Phones tested so far:
- Nexus 5 running Android 6.0.1
- Samsung SGH-I537 (S4 Active) running Android 5.0.1
- Samsung SM-G318ML running Android 4.4.4
This is obviously quite a limited sample, I’ll try to test more phones soon.
Description of the bug:
When these conditions are both met:
- Android device is receiving multiple notifications on a GATT characteristic
- Android device is writing a value to the same GATT characteristic
It appears that the Android device will occasionally swap the data payload of the incoming notification with the outgoing write.
Users have been reporting woes with BLE on Android since the Mooshimeter first started shipping in February. In particular, uploading firmware updates to the meter has been an extremely hit-or-miss process. BLE on Android is a complete mess, but I won’t go in to that here (the guys at iDevicesInc put together a good partial summary here). Suffice it to say I’ve worked out most of the Android BLE bugs in the Mooshimeter app, but even as I improved the app and worked around bug after bug the firmware update process remained stubbornly unreliable.
When a firmware update fails, not much feedback is provided by the peripheral.

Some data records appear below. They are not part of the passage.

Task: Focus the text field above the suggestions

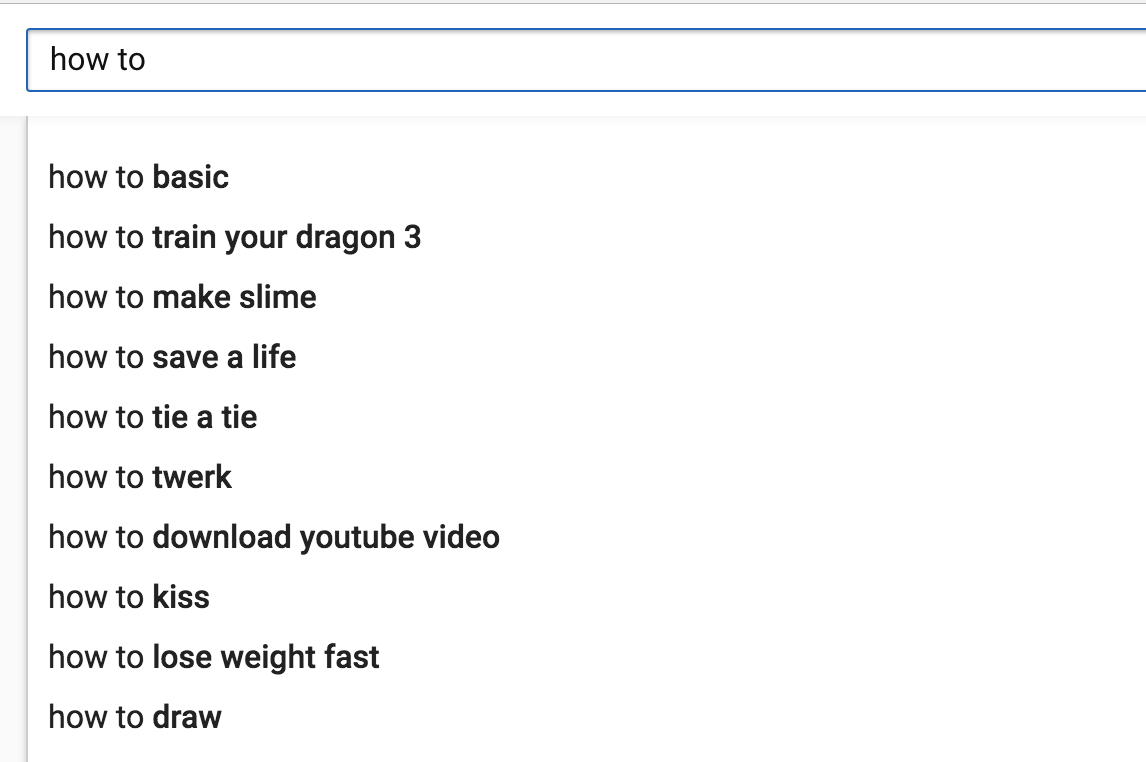Action: (580, 60)

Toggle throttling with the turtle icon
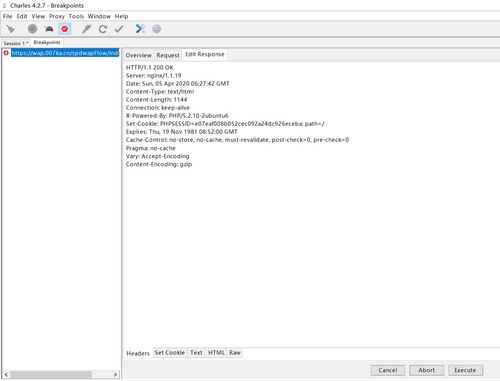[49, 29]
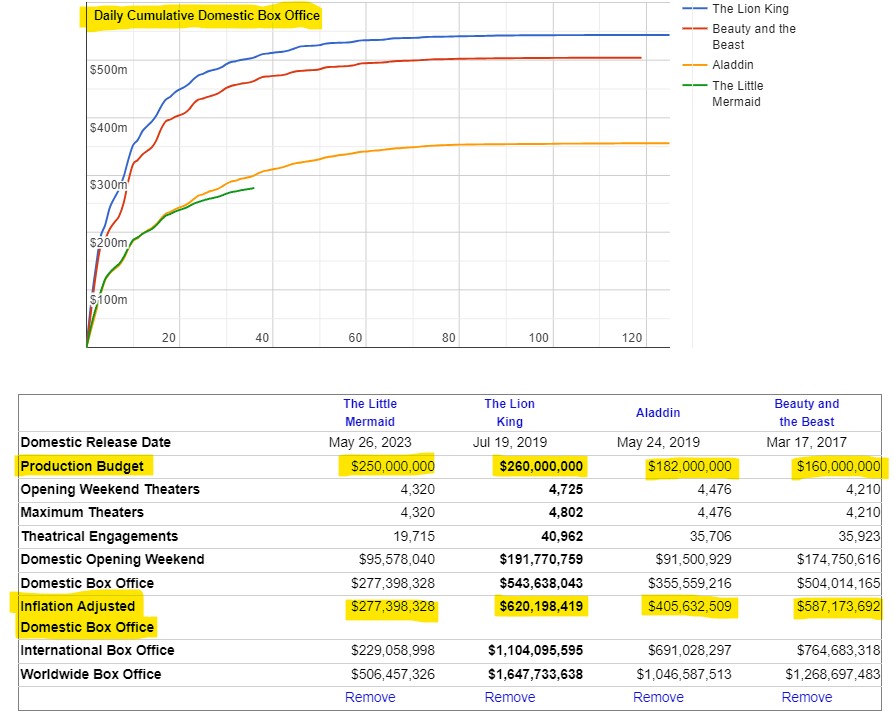The image size is (895, 724).
Task: Open Beauty and the Beast table header link
Action: (x=807, y=413)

In the case of the Mooshimeter, it runs a CRC over the downloaded firmware image, compares it to a pre-computed value sent by the Android device, and if the values match it assumes the newly downloaded firmware is pristine and jumps in. When the CRC check fails, the peripheral simply refuses to jump to the new firmware.
The Mooshimeter’s firmware download protocol is just TI’s with a few extensions. It’s extremely simple, and a firmware update goes like this:
- The Android device sends a firmware image identification, with information like the firmware’s CRC, total size and version number.
- If the peripheral thinks the identification block is acceptable, it sends a request for image block 0 as a GATT notification
- The host and peripheral then alternate sending blocks (as GATT writes) and block requests (as GATT notifications) until every block has been sent
- A block contains a block number followed by 16 bytes of firmware data
- A block request contains only a block number
- When every block has been sent, the peripheral runs a CRC of the complete downloaded image and compares it against the original CRC it received in the image identification.
The keen reader will notice that the block addresses in the exchange above are slightly out of sync – the peripheral is requesting blocks 0x966-0x969 (2406-2409), but the Android device is sending blocks 0x969-0x96C (2409-2412). This is not an error – because messages in BLE are only exchanged once every 30ms or so, it makes firmware upload much faster if the Android device just sends the next blocks that will be requested before the request actually arrives, so in practice the blocks being sent to the peripheral in a given exchange are always a few indices ahead of the blocks being requested.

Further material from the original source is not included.